Flags of Convenience

Flags of Convenience
Bay Crossings Cult Classic

Tuesday, November 24, 2015

Ferlinghetti Does it Again







Many admirers of Lawrence Ferlinghetti (and you may count me among them) may not know that before the became identified with the cultural underground, his area of concentration was underwater.

As a commanding officer on a U.S. Navy sub-chaser during D-Day, he became intimately acquainted with the pathology of war, and became a pacifist after doing his duty and leaving the service with an honorable discharge.

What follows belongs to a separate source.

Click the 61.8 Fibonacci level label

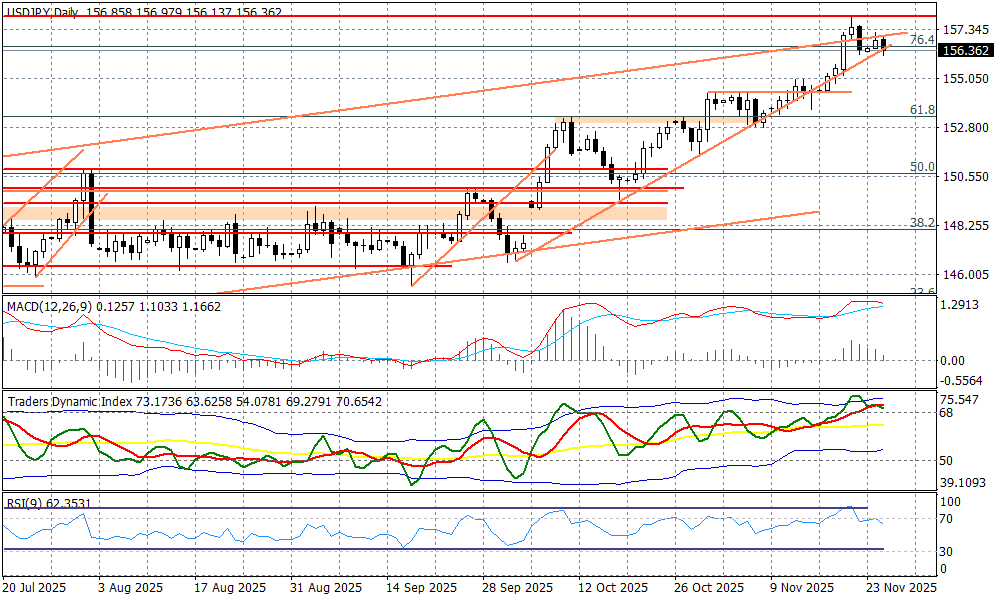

The Normandy invasion, it would seem, whetted his appetite for travel and adventure:

And in the very first light on the western horizon behind us were just beginning to see a forest of masts rising up from below the horizon, first just the tops of the masts and then the hulls – a huge armada of thousands of great ships and troop transports and escort vessels steaming together from separate ports, converging with the first light off the coast….And fair stood the wind for France!

These anecdotes and scores of other gems are contained in his latest book, Writing Across the Landscape, which chronicles his physical and spiritual journeys around the world. The subterranean elements, as one might imagine, are often the most compelling.

Readers must keep in mind, too, that these impressionistic musings are jotted down in a journal. The author of carefully crafted poetry takes license here to indulge in stream of consciousness, sharing the moment by relating immediate and profound recall without too much reflection.

The book, edited by Giada Diano and Matt Gleeson from Ferlinghetti’s notebooks, now collected at UC Berkeley’s Bancroft Library, also features about 50 reprints of Ferlinghetti’s childlike sketches, mostly crude self-portraits and nudes. The illustrations, such as they are, might seem unnecessary, until the reader arrives at an entry from a trip to “the Roman Carnival” in the ’80s.

“I have to get a sketchbook and start doing heads,” he enthused, “nothing but heads and faces. ... Faces and hands, what a universe. No need to draw anything more.”


We sincerely hope that he does not feel the same way about limiting the scope of his writing, and indeed, he tells us that “a new novel is in the works.”